- Born: 7 April 1934 Banbridge, County Down, Northern Ireland
- Died: 9 April 2021 (aged 87) Hillingdon, London, England
- Occupation: Actor
- Notable work: Doctor Who (1968, 2010)

= Arthur Cox (actor) =

English actor (1934–2021)

Arthur Cox (7 April 1934 – 9 April 2021) was a character actor from Northern Ireland, who appeared in a number of roles in television and on stage during a career which spanned from the mid-1950s to 2020.

==Life and career==
Cox was born in Banbridge, County Down, Northern Ireland, in April 1934. He made his theatrical debut in Belfast during the mid-1950s, appearing in a production of A View from the Bridge by Arthur Miller.

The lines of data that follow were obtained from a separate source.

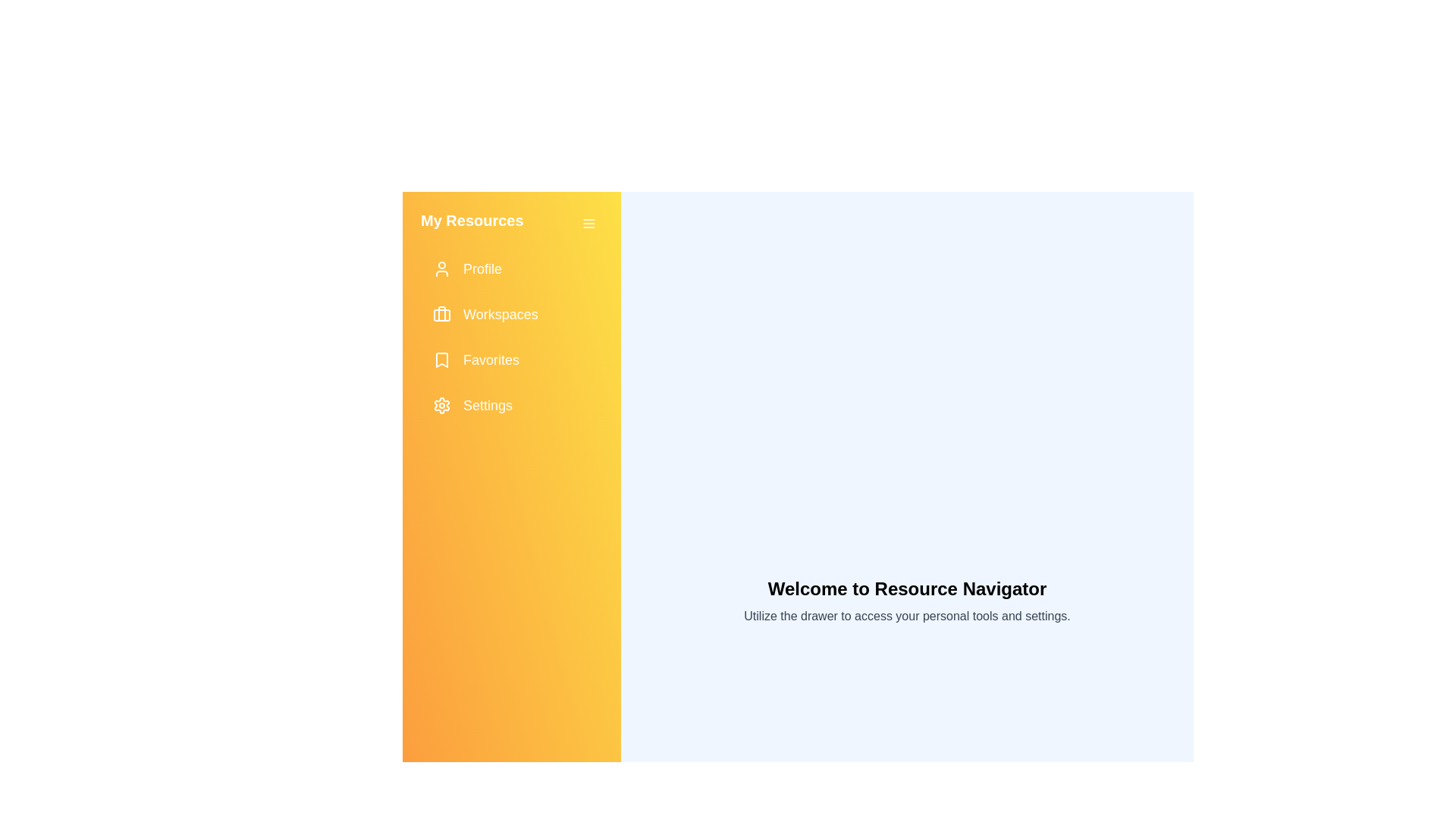 The image size is (1456, 819). Describe the element at coordinates (512, 359) in the screenshot. I see `the 'Favorites' button to navigate to the Favorites section` at that location.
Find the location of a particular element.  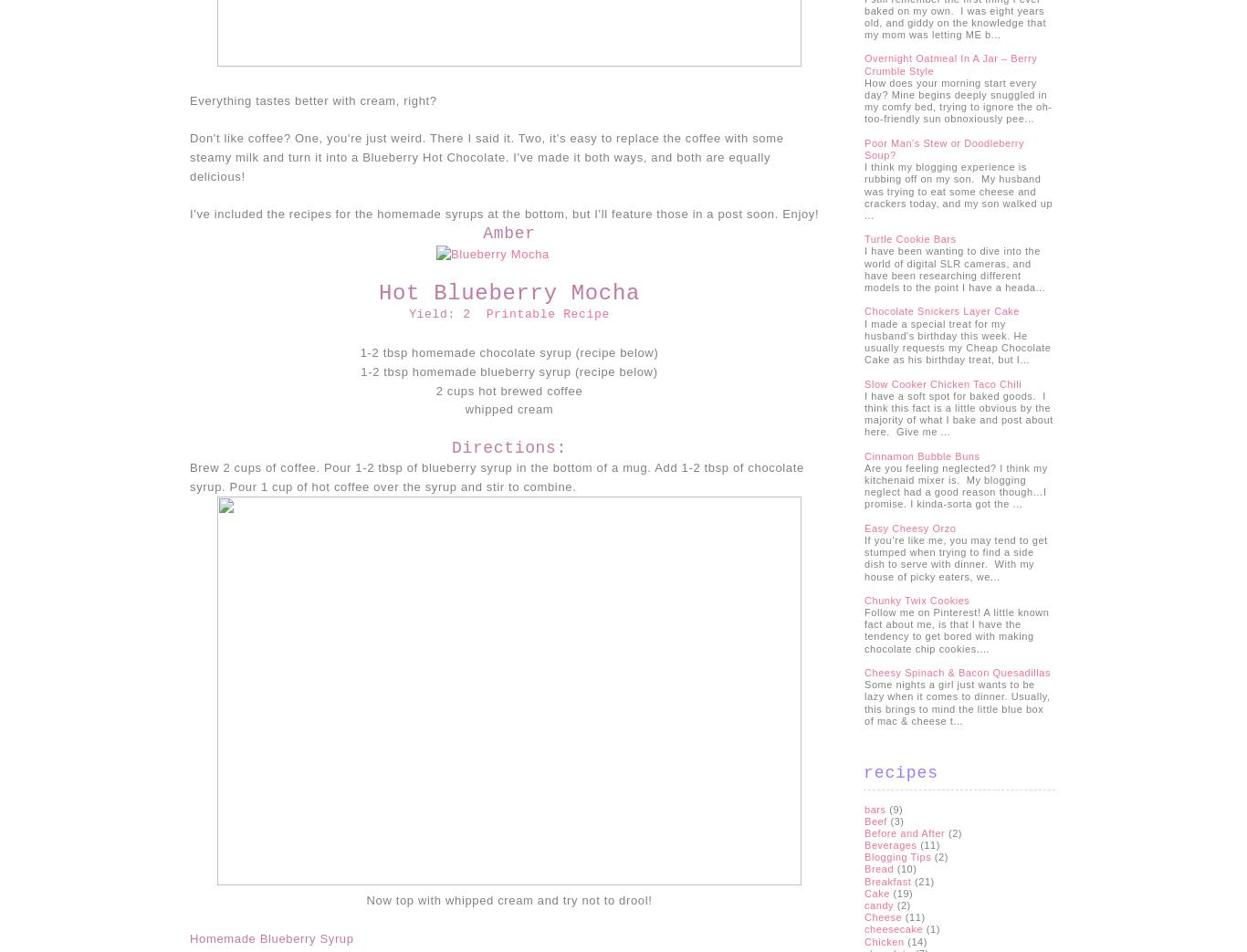

'Cheese' is located at coordinates (883, 917).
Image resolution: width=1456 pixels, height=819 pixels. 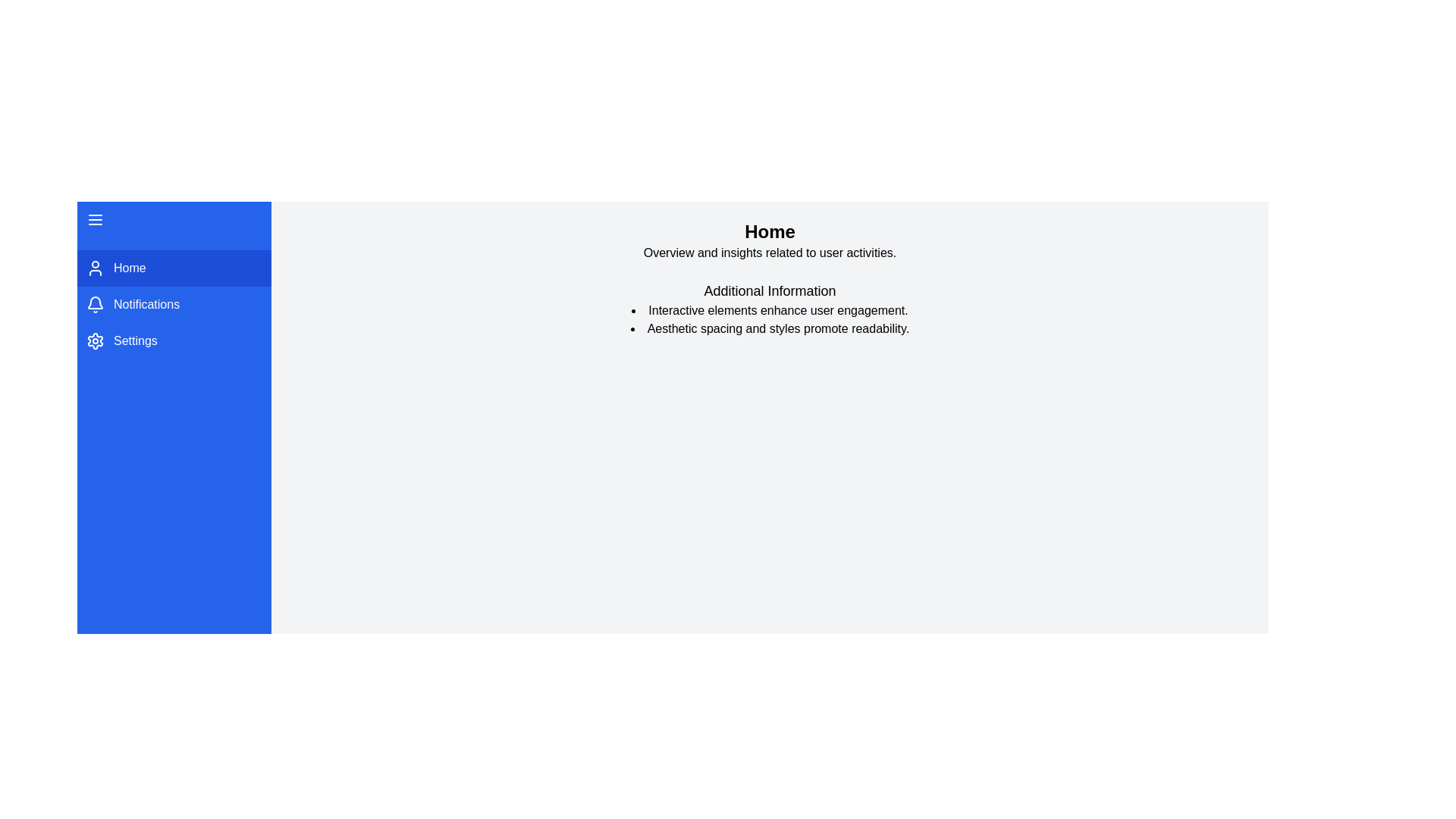 I want to click on the Notifications section from the sidebar menu, so click(x=174, y=304).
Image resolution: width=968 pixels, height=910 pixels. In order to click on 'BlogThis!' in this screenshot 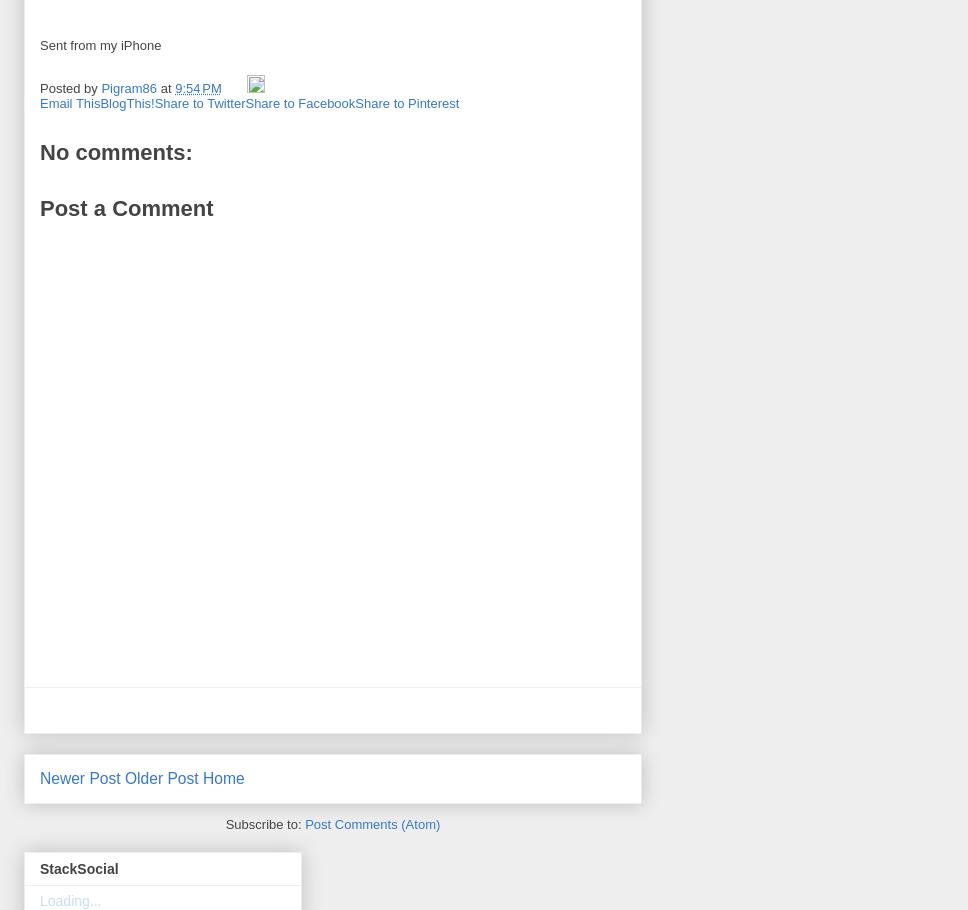, I will do `click(126, 103)`.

His first appearance on stage in Dublin was as Ordulto in the play, The Masquerade of Henry IV in 1955.

===Television===

Cox played Cully in the 1968 Dr Who serial The Dominators.
In 1978 he played Sir Jasper Addleton in the Wodehouse Playhouse episode 'The Smile that Wins'.
During the 1980s, Cox's profile on television was raised after portraying Inspector Marriott in the drama Agatha Christie's Partners in Crime, as well as starring in Yes Minister as George, the driver of cabinet minister Jim Hacker.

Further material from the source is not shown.